PEP 625: File name of a Source Distribution

uranusjr · July 16, 2020, 5:32pm

That would imply we need to have some minimal plan on the archive layout. I don’t object; it seems like we’ll need a .dist-info directory at some point anyway, and it makes sense to have CURD file in there.

dstufft · July 16, 2020, 5:42pm

Well, like I said we could just put at the root, which is basically the most minimal layout possible, namespacing it inside of a .dist-info directory is somewhat nicer for sure though. It gets a little weird if we end up using pyproject.toml at the root as our metadata file inside of a curd, since we’d have a dist-info directory with only CURD inside it, but if that’s the extent of our problems then we’re in a pretty good place

brettcannon · July 16, 2020, 7:55pm

One interesting side-effect of putting something like a CURD file in .dist-info is if tools don’t strip it out it then gives a bit more providence of how the wheel was ultimately created as it will record that it went through a curd.

pganssle · July 16, 2020, 8:37pm

I have to say I kinda hate the name curd (sounds gross to me), and I also think that people will be confused by this re-branding if it doesn’t include any clear indication in the name that it’s a source distribution. I think most people think that wheel files are an opaque format and don’t realize that they’re basically zip files.

A few potential consequences of people not understanding that “curd” means “source distribution”:

People won’t realize that installing a curd executes arbitrary code (setup.py).
People who “always build from source” may increasingly build from the repo instead of the source distribution.
People will be confused as to why there are “curds” and “wheels” (no matter how much we try to educate them — how many times has Brett written concise and eloquent blog posts or given concise blurbs on podcasts about pyproject.toml and still we’ve got universal confusion on that point). There’s a good chance that a good fraction of people will think, “Oh, curds is the new one, I should use that!” and not even distribute wheels.
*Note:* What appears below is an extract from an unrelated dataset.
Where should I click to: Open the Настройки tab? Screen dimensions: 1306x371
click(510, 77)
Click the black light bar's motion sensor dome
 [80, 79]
Once again I strongly disagree with this. We should be silently upgrading people’s source distributions in the background so that they have actual reliable metadata. Everything we’re talking about is essentially backwards-compatible with existing source distributions with the possible exception of changing the file extension (which is another reason to avoid that). I think we will have made a grave mistake if we put ourselves in a situation where someone would feel the need to generate both an old-style source distribution and a new-style source distribution.

pf_moore · July 16, 2020, 9:20pm

I agree with this. In an attempt to stop “curd” getting traction merely by repetition, how about “Truckle” (file extension .trk) by analogy with “wheel”?

The rest of your post, I’ll have to think about. But in principle, if we can make it work that we keep the name “sdist”, keep the existing build_sdist hook, and still standardise the filename in a way that lets tools like pip take a filename and reliably determine project name and version, and the fact that it’s a sdist, just from that filename, then I’d be fine with that.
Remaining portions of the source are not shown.